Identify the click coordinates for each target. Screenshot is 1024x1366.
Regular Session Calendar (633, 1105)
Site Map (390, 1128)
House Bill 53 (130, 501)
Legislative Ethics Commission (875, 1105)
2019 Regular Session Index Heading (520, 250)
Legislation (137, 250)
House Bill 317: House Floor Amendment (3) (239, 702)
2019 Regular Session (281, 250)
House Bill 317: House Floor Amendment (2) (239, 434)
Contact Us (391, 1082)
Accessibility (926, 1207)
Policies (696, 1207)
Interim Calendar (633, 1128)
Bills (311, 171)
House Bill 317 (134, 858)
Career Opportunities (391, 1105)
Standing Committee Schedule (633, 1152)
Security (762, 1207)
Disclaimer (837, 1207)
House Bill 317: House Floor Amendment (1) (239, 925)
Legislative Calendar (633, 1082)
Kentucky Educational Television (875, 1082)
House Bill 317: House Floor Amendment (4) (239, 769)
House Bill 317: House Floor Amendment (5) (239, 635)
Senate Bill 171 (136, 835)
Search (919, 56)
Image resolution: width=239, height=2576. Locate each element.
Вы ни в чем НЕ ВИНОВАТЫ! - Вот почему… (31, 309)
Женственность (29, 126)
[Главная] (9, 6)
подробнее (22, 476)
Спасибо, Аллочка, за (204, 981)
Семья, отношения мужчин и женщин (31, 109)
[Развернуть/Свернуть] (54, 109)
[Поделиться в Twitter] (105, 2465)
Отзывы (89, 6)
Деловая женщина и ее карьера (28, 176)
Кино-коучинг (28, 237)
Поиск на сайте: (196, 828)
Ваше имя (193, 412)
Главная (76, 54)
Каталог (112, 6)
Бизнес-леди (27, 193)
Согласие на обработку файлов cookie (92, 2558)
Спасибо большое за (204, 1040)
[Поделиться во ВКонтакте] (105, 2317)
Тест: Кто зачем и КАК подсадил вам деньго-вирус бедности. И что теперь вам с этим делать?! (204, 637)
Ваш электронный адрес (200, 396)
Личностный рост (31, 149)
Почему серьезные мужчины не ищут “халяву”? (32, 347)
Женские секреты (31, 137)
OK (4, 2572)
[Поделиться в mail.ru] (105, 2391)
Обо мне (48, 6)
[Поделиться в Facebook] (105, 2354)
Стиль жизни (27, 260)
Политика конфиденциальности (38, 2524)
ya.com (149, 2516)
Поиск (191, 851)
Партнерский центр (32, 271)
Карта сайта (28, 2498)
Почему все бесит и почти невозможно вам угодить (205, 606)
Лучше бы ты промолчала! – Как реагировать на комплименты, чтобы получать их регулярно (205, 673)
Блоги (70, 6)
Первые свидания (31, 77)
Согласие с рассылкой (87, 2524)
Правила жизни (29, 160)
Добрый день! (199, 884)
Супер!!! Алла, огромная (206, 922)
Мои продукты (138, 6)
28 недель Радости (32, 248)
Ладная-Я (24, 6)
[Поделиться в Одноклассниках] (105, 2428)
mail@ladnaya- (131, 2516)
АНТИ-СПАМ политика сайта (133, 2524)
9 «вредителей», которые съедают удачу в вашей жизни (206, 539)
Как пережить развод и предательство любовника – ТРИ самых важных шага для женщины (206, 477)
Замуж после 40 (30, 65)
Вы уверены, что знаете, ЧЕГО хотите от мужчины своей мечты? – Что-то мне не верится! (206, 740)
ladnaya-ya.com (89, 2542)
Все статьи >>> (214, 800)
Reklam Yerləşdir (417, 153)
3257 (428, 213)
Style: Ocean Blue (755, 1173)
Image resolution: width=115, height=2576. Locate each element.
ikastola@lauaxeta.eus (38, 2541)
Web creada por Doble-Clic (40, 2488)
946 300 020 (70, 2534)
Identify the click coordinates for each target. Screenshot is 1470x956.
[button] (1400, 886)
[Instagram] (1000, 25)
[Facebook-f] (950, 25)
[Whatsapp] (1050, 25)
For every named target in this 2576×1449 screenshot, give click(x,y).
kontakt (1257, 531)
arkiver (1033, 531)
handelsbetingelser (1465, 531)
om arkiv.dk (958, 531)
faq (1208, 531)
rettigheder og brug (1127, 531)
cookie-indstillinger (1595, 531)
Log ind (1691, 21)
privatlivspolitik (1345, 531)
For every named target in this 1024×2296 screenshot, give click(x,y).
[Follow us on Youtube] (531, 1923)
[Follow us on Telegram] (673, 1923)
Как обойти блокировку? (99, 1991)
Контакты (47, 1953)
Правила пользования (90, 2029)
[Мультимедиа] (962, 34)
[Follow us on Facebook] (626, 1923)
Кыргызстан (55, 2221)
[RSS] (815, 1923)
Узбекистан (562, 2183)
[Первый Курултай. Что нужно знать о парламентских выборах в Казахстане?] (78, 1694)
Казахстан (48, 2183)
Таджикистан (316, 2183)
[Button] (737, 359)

################

• [AIM OF THE TASK]:
Your answer should consist solely of the lines above from the line with "House Bill 317: House Floor Amendment (1)" to the line with "Стиль жизни (27, 260)", both included, reproduced exactly.

• [WRITTEN RESPONSE]:
House Bill 317: House Floor Amendment (1) (239, 925)
Legislative Calendar (633, 1082)
Kentucky Educational Television (875, 1082)
House Bill 317: House Floor Amendment (4) (239, 769)
House Bill 317: House Floor Amendment (5) (239, 635)
Senate Bill 171 (136, 835)
Search (919, 56)
Image resolution: width=239, height=2576. Locate each element.
Вы ни в чем НЕ ВИНОВАТЫ! - Вот почему… (31, 309)
Женственность (29, 126)
[Главная] (9, 6)
подробнее (22, 476)
Спасибо, Аллочка, за (204, 981)
Семья, отношения мужчин и женщин (31, 109)
[Развернуть/Свернуть] (54, 109)
[Поделиться в Twitter] (105, 2465)
Отзывы (89, 6)
Деловая женщина и ее карьера (28, 176)
Кино-коучинг (28, 237)
Поиск на сайте: (196, 828)
Ваше имя (193, 412)
Главная (76, 54)
Каталог (112, 6)
Бизнес-леди (27, 193)
Согласие на обработку файлов cookie (92, 2558)
Спасибо большое за (204, 1040)
[Поделиться во ВКонтакте] (105, 2317)
Тест: Кто зачем и КАК подсадил вам деньго-вирус бедности. И что теперь вам с этим делать?! (204, 637)
Ваш электронный адрес (200, 396)
Личностный рост (31, 149)
Почему серьезные мужчины не ищут “халяву”? (32, 347)
Женские секреты (31, 137)
OK (4, 2572)
[Поделиться в mail.ru] (105, 2391)
Обо мне (48, 6)
[Поделиться в Facebook] (105, 2354)
Стиль жизни (27, 260)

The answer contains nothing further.